When did they say it’s not assault? Assault is unwanted contact of any kind. If the contact is made for prurient purposes, then it is sexual assault. And that has nothing to do with toplessness. Wearing makeup or miniskirts is just as likely to provoke an assault because neither has anything to do with the choice to assault someone.
First, it’s already legal in most places in the country and indeed the world. No matter what part of the world you’re in, you’re not likely to find topless women walking around. Women, by and large, don’t like to do that.
Second, if a woman is topless it’s still against the law to assault her.
Third, and this is directed to people who object to seeing nakedness: Control your own urges and your filthy mind. To be frank, I don’t need and nor do most men need to see a woman naked to have “impure” thoughts about her. It’s my responsibility as a social creature to keep that to myself. I guess Mr. Rahe thinks that since he can’t control himself that we should expect others to not control themselves either. And if you can control yourself, Mr. Rahe, then what’s the big deal if you happen to see a rare breast or two?
That quote from the majority opinion is a really dumb statement demonstrating a complete lack of familiarity with human and social history. As you say, female breasts and male breasts are different, so it is not illogical to treat them differently. The “stereotype” has existed in almost every major society that has contributed to modern society. Possibly therefore it’s “reality.”
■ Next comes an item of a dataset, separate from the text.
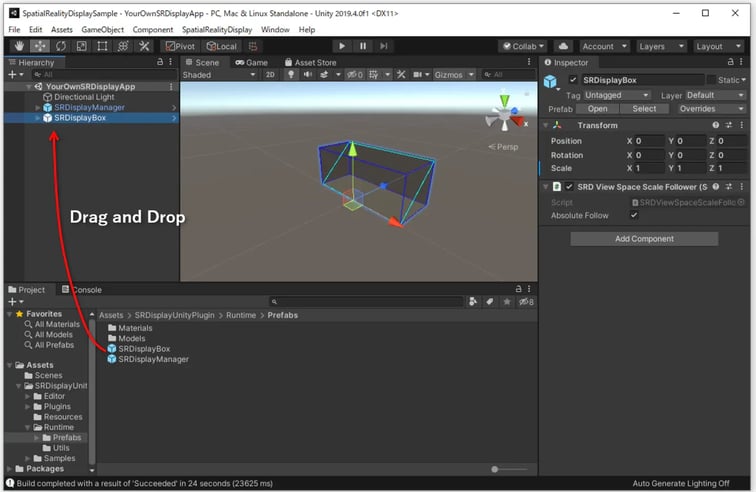Screen dimensions: 756x492
Task: Click the Pause button
Action: [x=363, y=46]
You got many of them in Texas?
We have many of just about everything in Texas. This is Texas after all. But you’re not going to walk around down town Austin or Dallas or even Leander and see women’s breasts flopping around openly. Women are not that way. Now, if you attend a women’s march in Austin, you might see some, but you’ll wish you hadn’t. If you go to Devil’s Cove on Lake Travis you’ll see a few drunken boaters topless, but no one brings their children to such places. And no one cares one way or another. I put this in the category of living in a free country. It’s not hedonistic; it’s minding your own business.
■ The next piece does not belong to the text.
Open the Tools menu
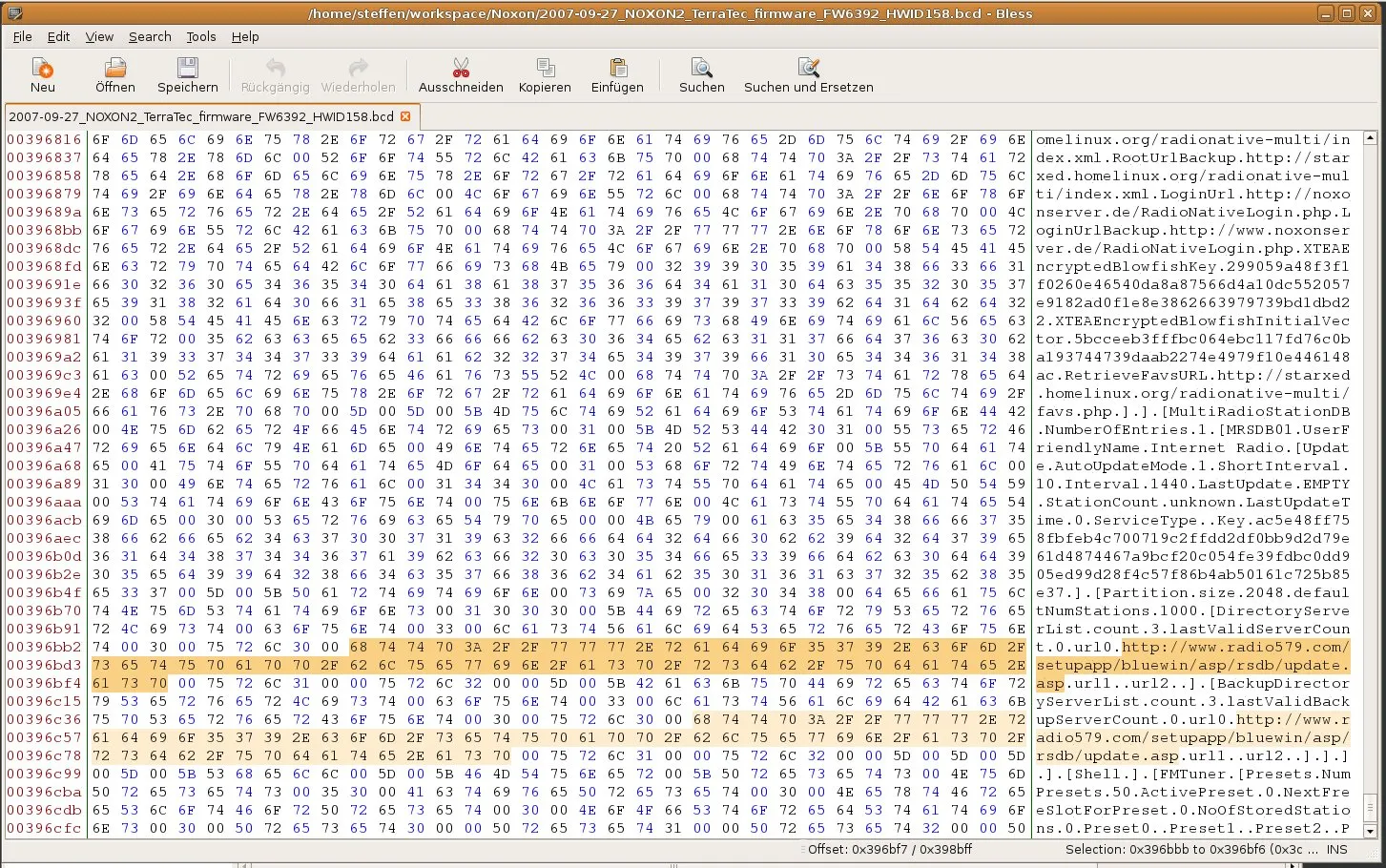coord(200,36)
“… that the artificial mores and manners that we construct with an eye to the sexual differences supplied by nature are constructed on the foundation of those natural differences.”
Yes, this is why marriage was a gendered institution. It’s not at all logical to think that gender is crucial to the issue of whether you must wear a shirt, or where you go to urinate, but it was immaterial to the meaning and purpose of marriage.
This is rearranging the deck chairs on the Titanic as it lies on the bottom of the ocean.
He didn’t say it was not assault. He’s saying that it isn’t sexual assault which is a whole other can of worms than simple assault. Because, currently, unwanted touching of a breast would be sexual assault simply because it was the breast, quite apart from prurience. If the breast weren’t sexual then no sexual assault.
If you try to steal a woman’s purse and in the act of grabbing it, touch her breast you are not guilty of sexual assault. If you are attempting to grab her breast for sexual puposes and miss and only grab her shoulder, you are guilty of sexual assault.
Free the TaTas!
Paul,
This has been brewing for a very long time but has now metastasized into a very dangerous condition. When in the late 1970s the American Psychiatric Association raised the white flag on gender nobody much noticed but I did. Neither Freud nor Jung would not have endorsed their new “whatever” position. Now the most trusted institutional secular protectors of the psyche couldn’t be trusted anymore. This is why I have coined the phrase Sexual Schizophrenia to describe so much of what the left is peddling. If you have ever read Freud or Jung, Sexual Schizophrenia exactly what they are both describing. I don’t like either man because they are both agnostics. However, their ideas on sex & gender are very rational and solidly worked out.
The lunatics are running the asylum.